*Materials provided*
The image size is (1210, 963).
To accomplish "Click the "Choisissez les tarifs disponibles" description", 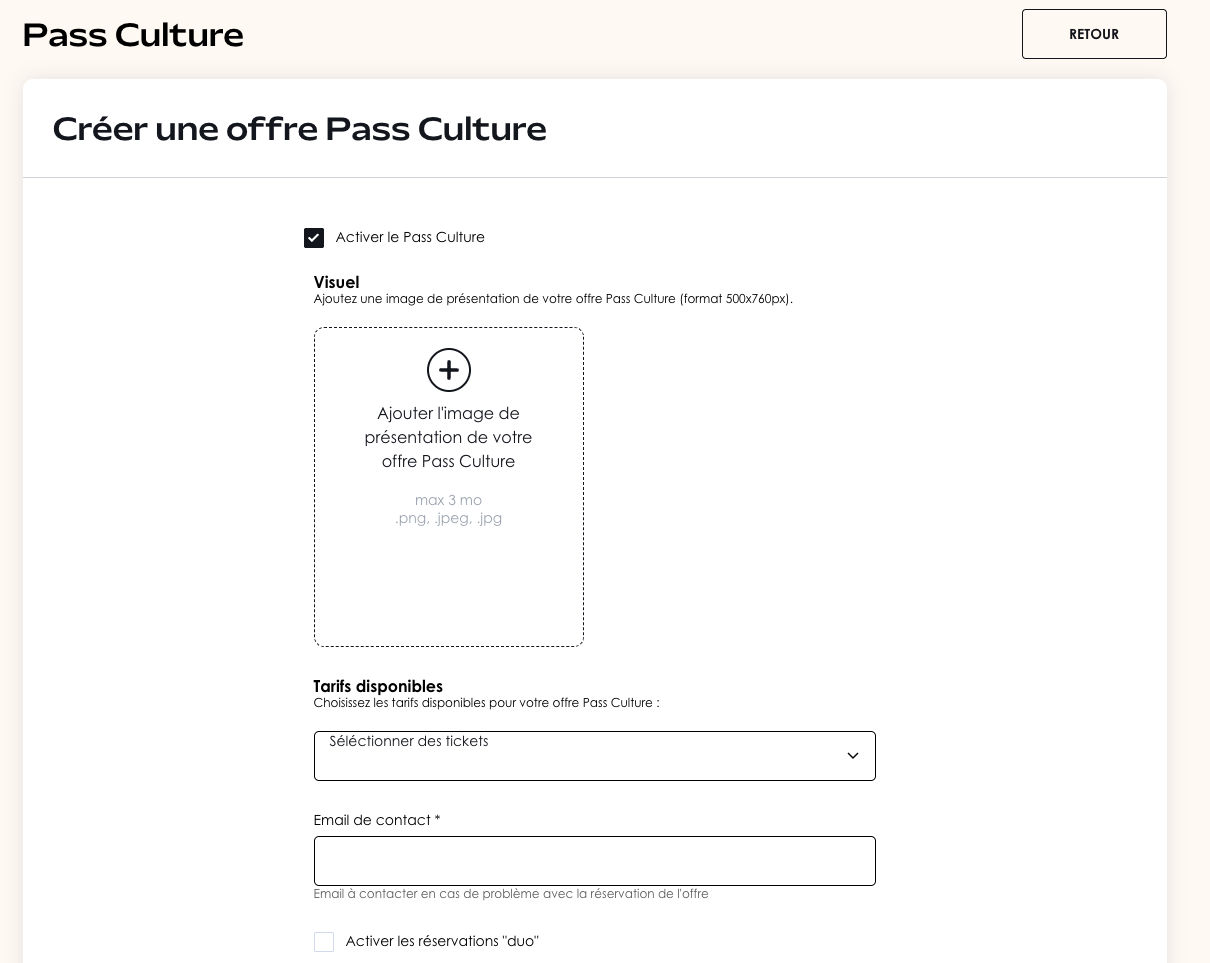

* * *

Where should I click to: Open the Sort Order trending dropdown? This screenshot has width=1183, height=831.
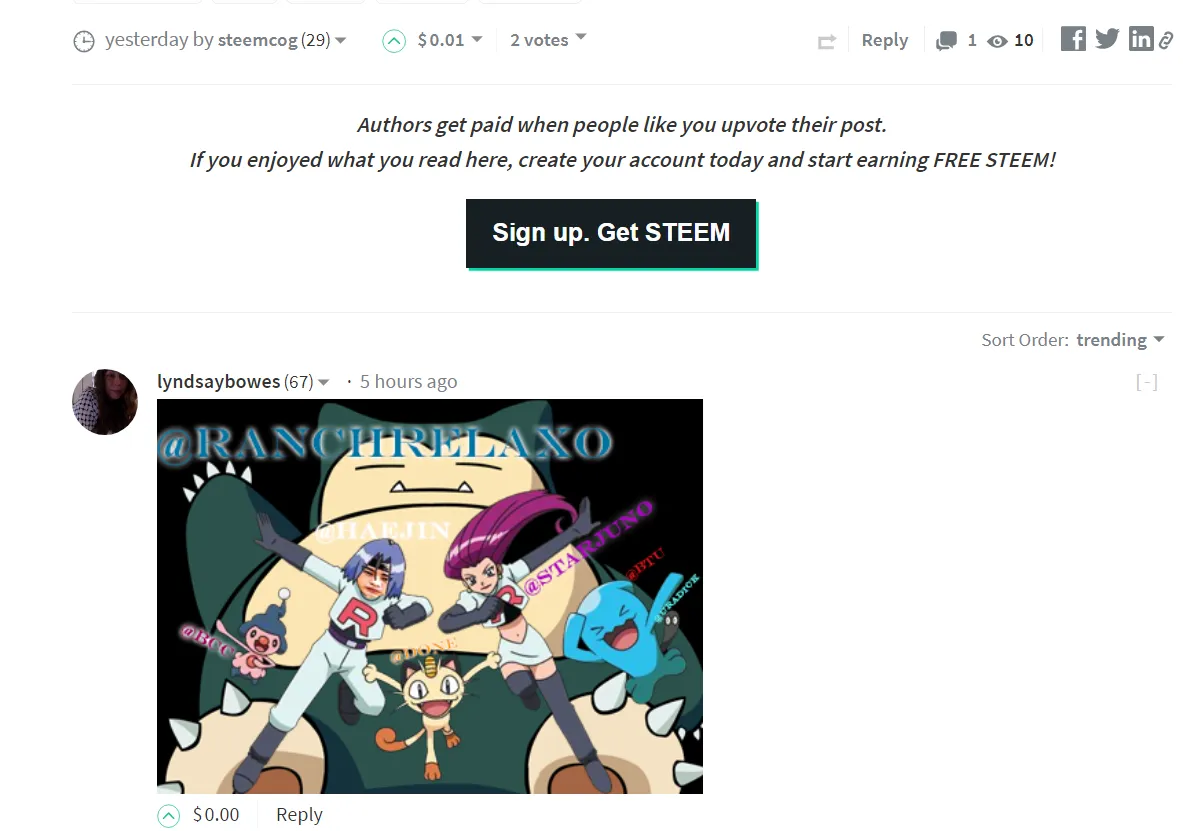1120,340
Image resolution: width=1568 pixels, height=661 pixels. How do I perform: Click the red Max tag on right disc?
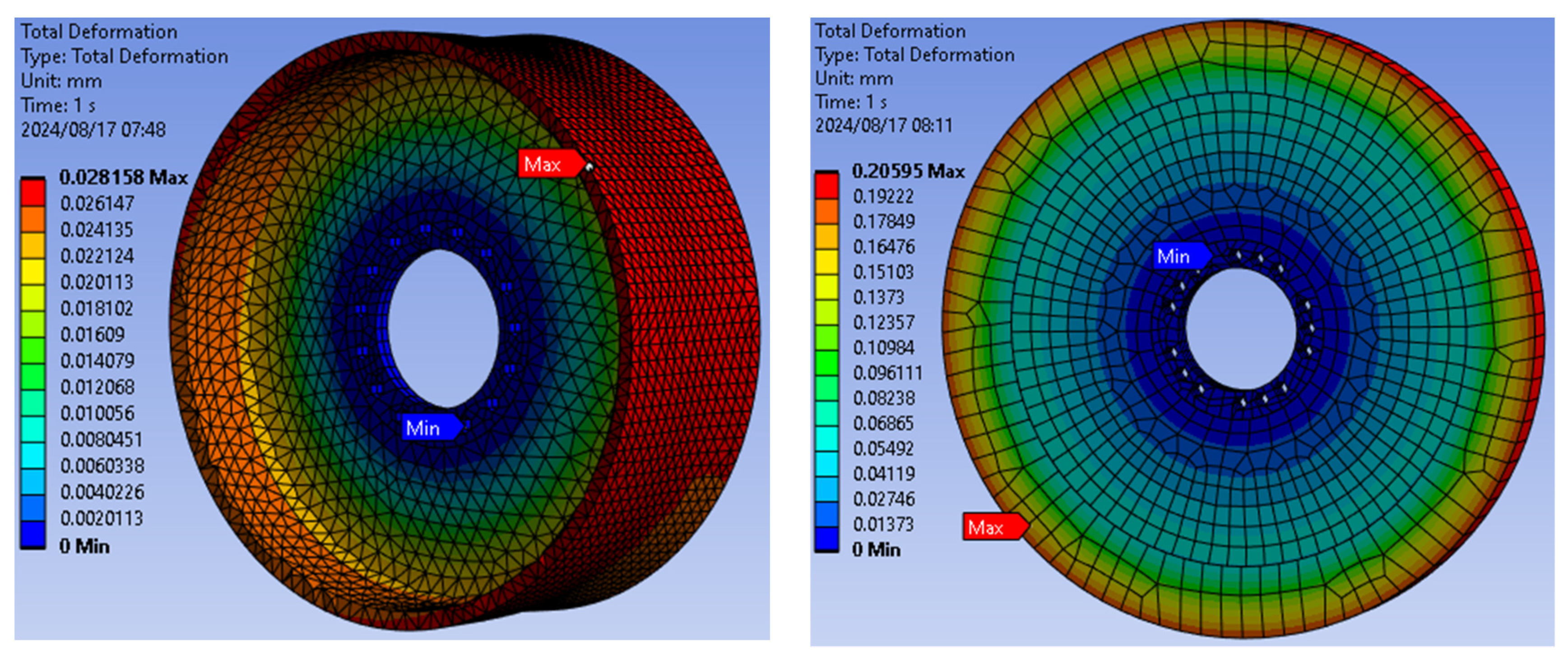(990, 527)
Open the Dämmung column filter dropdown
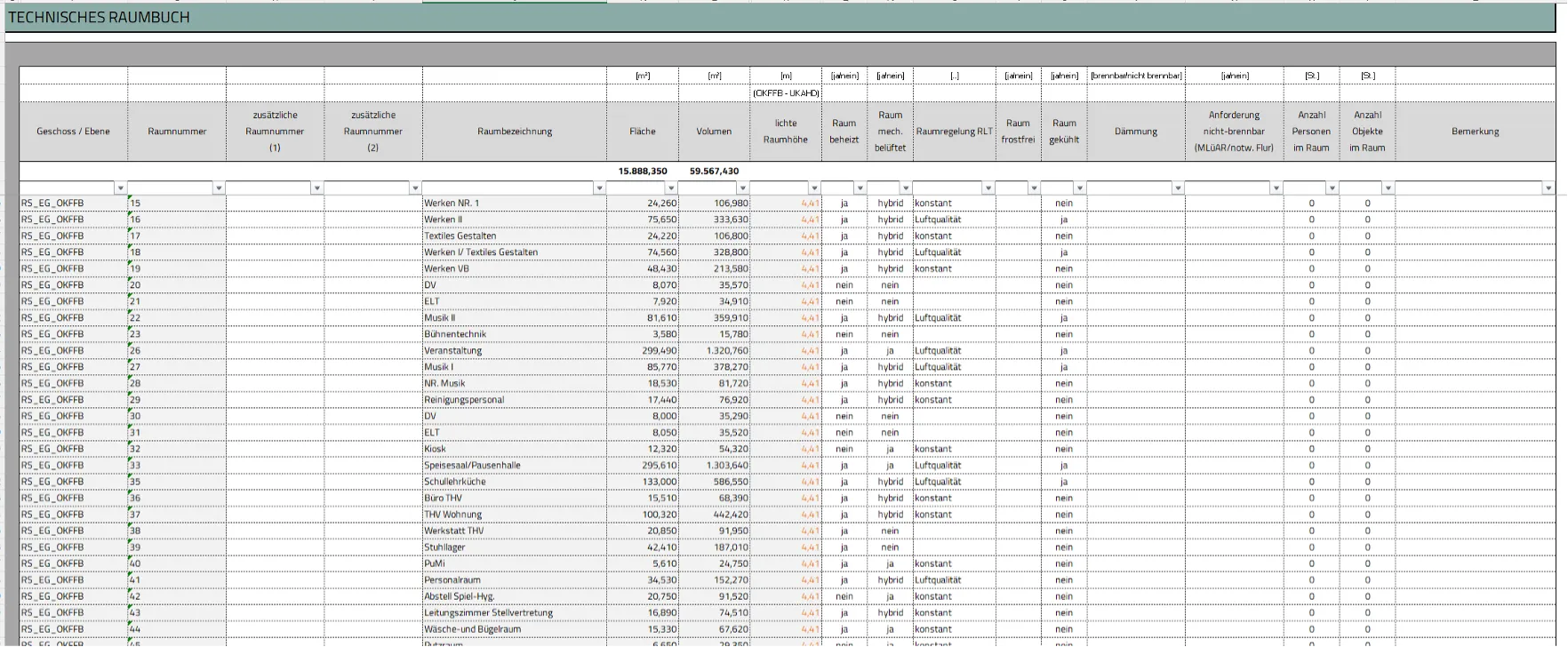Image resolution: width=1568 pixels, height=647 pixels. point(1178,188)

*Task to complete*
Print the records from the line with "Where should I" up to and including the line with "Image resolution: width=1568 pixels, height=647", leaving out the pictures.

*Solution to this problem*
Where should I click to: Open the Sort Order trending dropdown? This screenshot has width=1183, height=831.
1120,340
Image resolution: width=1568 pixels, height=661 pixels. How do I perform: Click the red Max tag on right disc?
(990, 527)
Open the Dämmung column filter dropdown
Image resolution: width=1568 pixels, height=647 pixels. point(1178,188)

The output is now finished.